Stiftung Warentest gibt erschreckende Untersuchungsergebnisse bekannt

Sicherheitsmängel in WM-Stadien

Die Stiftung Warentest hat die 12 WM-Stadien unter die Lupe genommen. Festgestellt wurden teilweise beträchtliche Sicherheitsmängel.

Die WM-Stadien im Test. Foto: dpa

Die WM-Stadien im Test. Foto: dpa

HB BERLIN. Fünf Monate vor Beginn der Fußball-WM in Deutschland hat die Stiftung Warentest bei einer Untersuchung der zwölf Stadien "teilweise beträchtliche" Sicherheitsmängel festgestellt.

Sie könnten im Falle einer Panik "verheerende Folgen" haben, berichtete das unabhängige Institut am Freitag in Berlin. Auch beim Brandschutz seien Defizite entdeckt worden.

Details der Studie zur baulichen Sicherheit der Arenen will die Stiftung erst auf einer Pressekonferenz am 19. Januar in Berlin bekannt geben.

Beim WM-Organisationskomitee konnte man auf die noch nicht konkretisierten Vorwürfe vorerst nicht reagieren. "Ich weiß, dass es eine Untersuchung gegeben hat. Aber sonst nichts. Wenn es so wäre, wäre es fair, uns auch die Gelegenheit zu geben, uns dazu zu äußern", sagte OK-Vizepräsident Horst R. Schmidt.

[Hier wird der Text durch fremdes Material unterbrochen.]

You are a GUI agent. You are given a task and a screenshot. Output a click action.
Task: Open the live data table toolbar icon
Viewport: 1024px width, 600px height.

In den vergangenen Monaten waren bereits Mängel in drei Arenen publik geworden und hatten die WM-Organisatoren in Erklärungsnöte gebracht. Besondere Schwierigkeiten bereitete die Dachkonstruktion der Frankfurter Commerzbank-Arena. Beim Finale des Confederations- Cups im Juni 2005 und vor dem Bundesliga-Spiel gegen Schalke 04 im Oktober setzten schwere Regenfälle die Spielfläche unter Wasser.

In Kaiserslautern musste das Fritz-Walter-Stadion für die Bundesliga-Partie gegen Eintracht Frankfurt wegen Rissen in der Dachkonstruktion gesperrt und mit Stützpfeilern abgesichert werden. In Nürnberg rieselte Putz vom Oberrang des Frankenstadions. Die Statikprobleme wurden nach einem extra organisierten "Hüpftest" durch mehrere Hundert Fans behoben.